## INSTRUCTIONS FOR THE TASK
Return every row from the line containing "The height and" down to the line containing "Action: coord(156,29)", both included, with each line kept identical to the original.

## GIVEN INFORMATION
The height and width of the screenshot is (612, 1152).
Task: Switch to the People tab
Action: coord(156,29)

...

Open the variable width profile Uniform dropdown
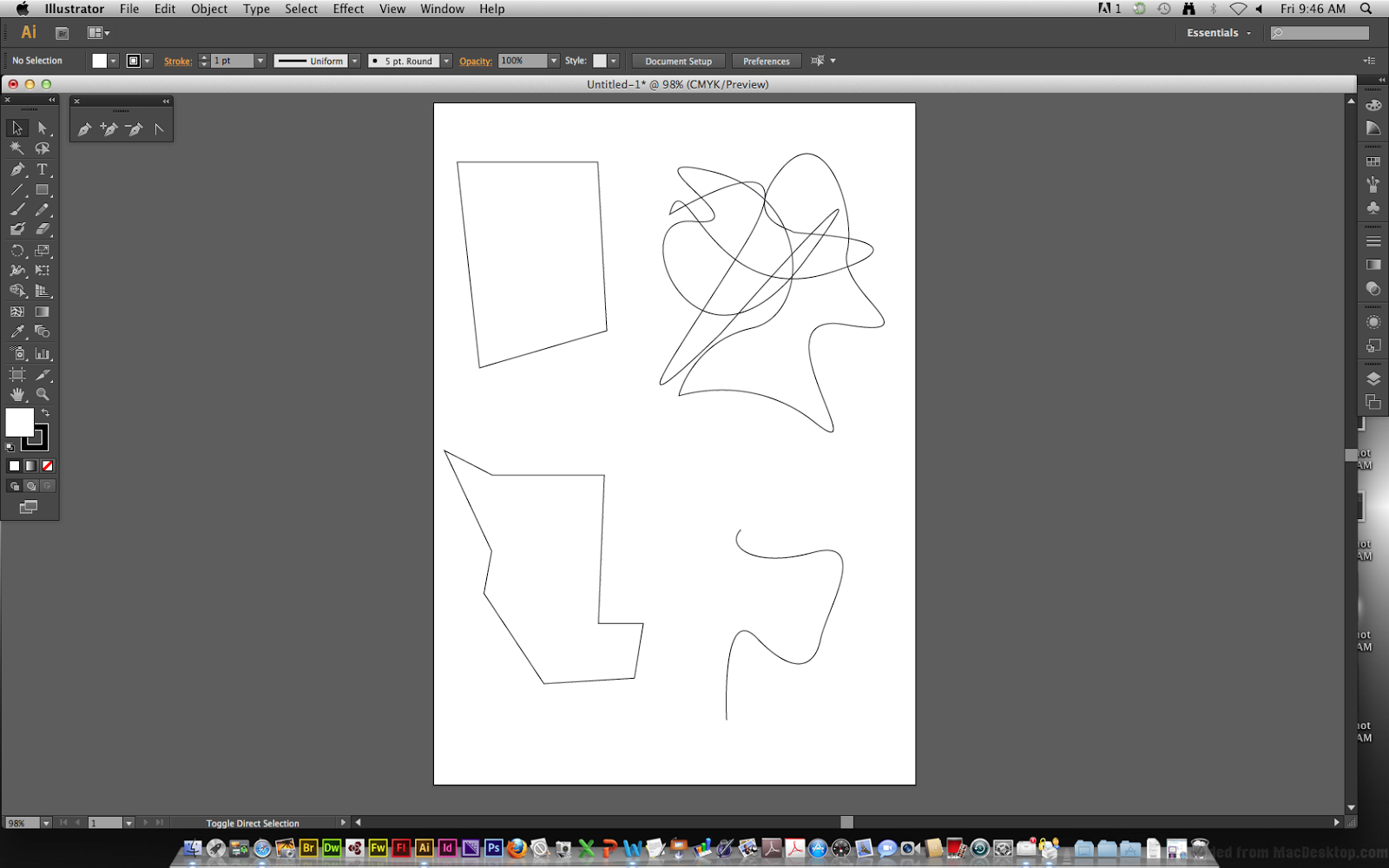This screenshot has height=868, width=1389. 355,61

...

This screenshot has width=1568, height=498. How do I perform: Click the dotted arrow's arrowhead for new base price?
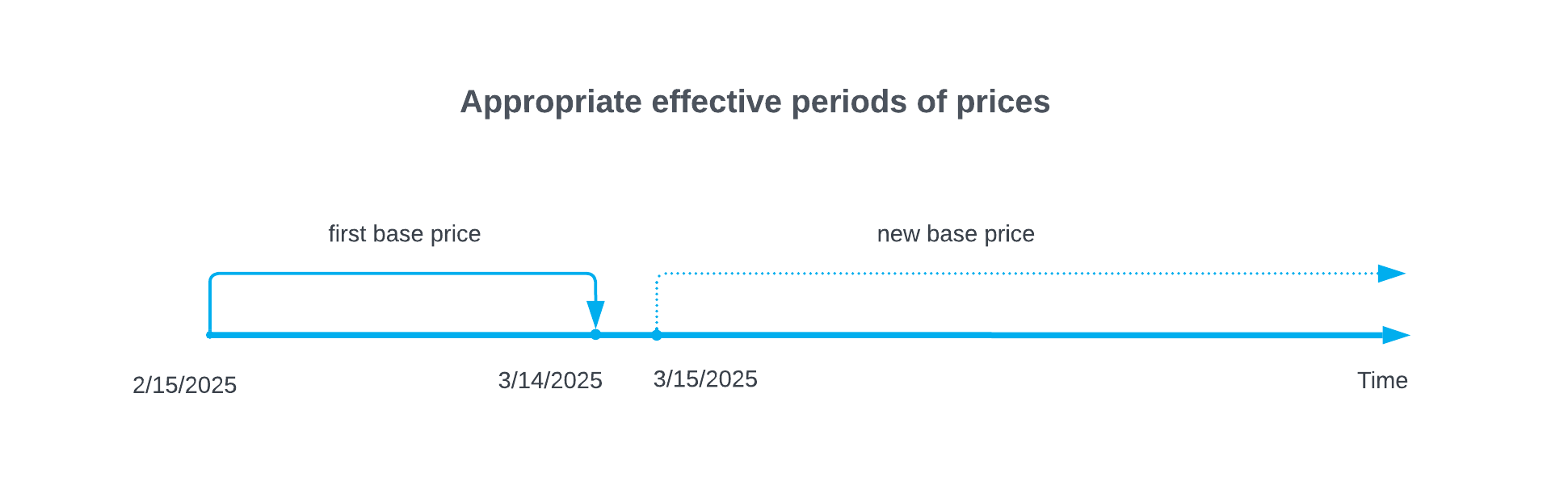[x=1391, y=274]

## WRITTEN SOLUTION
The height and width of the screenshot is (612, 1152).
Task: Switch to the People tab
Action: coord(156,29)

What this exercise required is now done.